Podia ter sido pior: e se houvesse um aluno de Lisboa na turma? Esta é uma situação que seria melhor evitar num contexto internacional, onde além de ofender alguém, ainda corre o risco de parecer pouco profissional.
A particularidade desta expressão é que na verdade… não é de forma alguma racista. O professor certamente não tinha nada contra os portugueses, mas além disso “brincar de português” não implica qualquer julgamento sobre a honestidade dos nossos primos portugueses. A expressão deriva de um facto histórico: na Roma do século XVIII, os cidadãos portugueses eram isentos do pagamento de teatro, pelo que alguns romanos “comportavam-se como portugueses” para obterem a mesma vantagem através da diversão. O parasita não é, portanto, o português, mas sim aquele que afirma ser.
Lamentamos dizer que esta excursão filológica não nos interessa. O problema é certamente oefeito desta expressão. Na maioria dos casos, nenhum aluno levantará a mão em protesto; você será simplesmente visto como um bandido da periferia da Europa. Mas, infelizmente, o mal-entendido também pode ter consequências mais graves: de facto, não são raros fora de Itália casos de professores sancionados pela administração universitária por uma pena infeliz.

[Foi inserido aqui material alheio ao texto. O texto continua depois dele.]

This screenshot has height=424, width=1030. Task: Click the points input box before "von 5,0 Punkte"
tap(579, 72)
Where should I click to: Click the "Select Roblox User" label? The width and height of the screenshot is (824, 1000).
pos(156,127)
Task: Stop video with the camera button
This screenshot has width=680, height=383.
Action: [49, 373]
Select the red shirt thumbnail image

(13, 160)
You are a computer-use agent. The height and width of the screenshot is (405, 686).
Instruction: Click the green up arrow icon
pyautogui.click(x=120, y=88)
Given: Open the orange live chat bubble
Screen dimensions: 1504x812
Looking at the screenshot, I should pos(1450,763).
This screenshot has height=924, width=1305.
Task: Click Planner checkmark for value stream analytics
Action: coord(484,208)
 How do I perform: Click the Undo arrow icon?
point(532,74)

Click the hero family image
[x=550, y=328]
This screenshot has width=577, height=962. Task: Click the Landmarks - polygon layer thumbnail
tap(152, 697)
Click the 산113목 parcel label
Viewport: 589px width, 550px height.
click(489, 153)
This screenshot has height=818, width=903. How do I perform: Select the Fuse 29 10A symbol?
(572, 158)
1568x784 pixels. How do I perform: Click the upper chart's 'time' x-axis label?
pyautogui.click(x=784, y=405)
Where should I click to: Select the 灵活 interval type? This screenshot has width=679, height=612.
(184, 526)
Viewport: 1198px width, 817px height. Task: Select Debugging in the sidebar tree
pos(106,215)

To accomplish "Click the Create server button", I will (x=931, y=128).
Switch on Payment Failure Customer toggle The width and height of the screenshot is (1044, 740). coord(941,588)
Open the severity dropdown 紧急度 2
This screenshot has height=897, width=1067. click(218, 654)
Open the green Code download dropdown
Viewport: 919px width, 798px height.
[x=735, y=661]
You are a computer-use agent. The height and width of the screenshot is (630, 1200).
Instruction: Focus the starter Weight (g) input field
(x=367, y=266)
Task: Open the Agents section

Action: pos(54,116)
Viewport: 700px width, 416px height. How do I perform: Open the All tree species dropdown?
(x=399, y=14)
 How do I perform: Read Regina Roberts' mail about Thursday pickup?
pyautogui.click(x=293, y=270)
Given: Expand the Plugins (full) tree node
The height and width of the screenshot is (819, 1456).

As línguas estão cheias de expressões escorregadias: estereótipos, metáforas, reminiscências de outras épocas, tantos sinais de uma expressividade incontestável que, no entanto, pode ser desfigurante num contexto institucional. Em geral, repitamos mais uma vez, vale ter em mente que as línguas possuem registros diferentes, do coloquial ao sustentado, e que misturá-los pode ser perigoso. Há muito que estamos convencidos de que esta mistura de registos soa moderna e informal, melhora a compreensão, aproxima o orador do seu público. Hoje, se quisermos evitar mal-entendidos, devemos ceder ao regresso de um maior formalismo: seremos menos agradáveis, mas evitaremos erros desagradáveis.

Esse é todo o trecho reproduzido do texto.